Greenland’s ice in motion…

29 03 2014

Mark Cochrane seems to be joining the camp of concerned scientists who are worried about the escalating rate of melt in Greenland……  the problem with tipping points of course is that there is no data to show they are coming, and only become obvious in the rear vision mirror…… so here’s another guest post from mark, hot on the heels of Ocean acidification feedback causes increased warming


Regional warming in Greenland is not currently well incorporated into global climate models. The long and short of this being that the melting of the ice in Greenland is proceeding at a pace more rapid than are generally appreciated. A recent study (Khan et al. 2014) shows that, in addition to the known speed up of glacial streams in the west and southeast of Greenland, a monstrous ice stream in the northeast, 600 km long, that drains 16% of the Greenland ice has recently begun moving and accelerating in the last decade.

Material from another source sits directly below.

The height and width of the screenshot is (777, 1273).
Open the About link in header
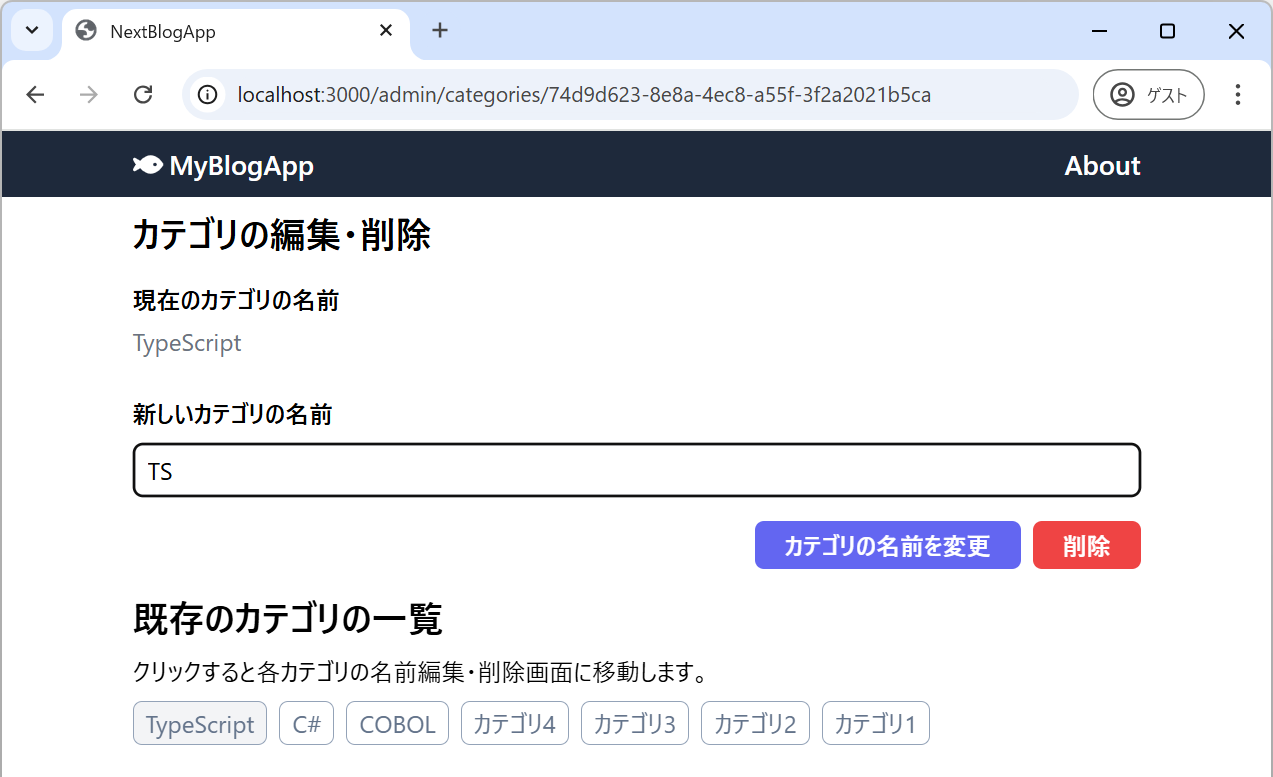1102,166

Figure 1 Changes in surface elevations obtained using ICESat, ATM, LVIS and ENVISAT data. Ice surface elevation change rates in m/yr
from April 2003 to April 2006 (a), April 2006 to April 2009 (b) and April 2009 to April 2012 (c). (sorry for the low quality figure – the original from the paper didn’t show up in the post even though it was on my screen!)
At the areas in yellow are dropping and the red one are dropping very fast. The average ice-sheet-wide loss from Greenland has increased from 172.4 (+/- 21.7 Gt/yr) during April 2003-2006 to 359.8 (+/- 28.9 Gt/yr) during April 2009-2012. This represents more than a doubling in the last 6 years.

Just how big is that? A single gigatonne of ice is a block 1km on a side.

That cubic kilometre of ice yields 1 billion cubic metres. The current melt rate from Greenland is about 360 GT/yr. To put that in some sort of perspective, Greenland is disgorging water at an equivalent of 70% of the Mississippi river flow rate, but with the rate in increased melting, it could likely be 1.5 times the Mississippi outflow by 2018.

The take home message is that sea levels will continue to rise faster than the current predictions.